A note to my new readers, and updated for my long-time readers

1 March 2025 – My media team and I receive and/or monitor about 3,500 primary resource points every week – about 500 a day. But we use an AI program built by my CTO (using the Factiva research database + four other media databases) plus APIs like Cronycle that curate the media firehose so we each only receive selected, summarized material that pertains to our current research needs, or reading interest.
Almost every day – in the morning, afternoon or evening – I will choose a story to share with you: some out-of-the-ordinary story, or perhaps a “normal” main stream story, and share my reflections on a current topic.
I take the old Spanish proverb to heart:

Or even better:
“A desk is a dangerous place from which to watch the world”.
-John le Carré, in The Honourable Schoolboy
le Carré was correct.
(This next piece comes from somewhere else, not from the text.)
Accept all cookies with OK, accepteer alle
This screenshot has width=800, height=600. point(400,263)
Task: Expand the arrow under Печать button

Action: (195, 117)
I am seeped in technology. Much of the technology I read about or see at conferences I also force myself “to do”. Because writing about technology is not “technical writing.” It is about framing a concept, about creating a narrative. Technology affects people both positively and negatively. You need to provide perspective. You need to actually “do” the technology.
But it applies to all things. In many cases I venture onto ground where I’ve no guarantee of safety or of academic legitimacy, so it’s not my intention to pass myself off as a scholar, nor as someone of dazzling erudition. It has been enough for me to act as a complier and sifter of a huge base of knowledge, and then offer my own interpretations and reflections on that knowledge.
No doubt the old dream that once motivated Condorcet, Diderot, or D’Alembert has become unrealizable – the dream of holding the basic intelligibility of the world in one’s hand, of putting together the fragments of the shattered mirror in which we never tire of seeking the image of our humanity.
But even so, I don’t think it’s completely hopeless to attempt to create a dialogue, however imperfect or incomplete, between the various branches of knowledge effecting and affecting our current state.
And it’s difficult. As I have noted before, we have entered an age of atomised and labyrinthine knowledge. Many of us are forced to lay claim only to competence in partial, local, limited domains. We get stuck in set affiliations, set identities, modest reason, fractal logic, and cogs in complex networks. And too many use this new complexity of knowledge as an excuse for dominant stupidity. We must fight that.
It’s the only way I understand writing. It’s certainly the way I’ve been all my life and it’s how every other writer I admire is – a kind of monomaniac. I’m not sure how you can make any art if you don’t treat it very seriously, if you’re not obsessed with doing it better each time.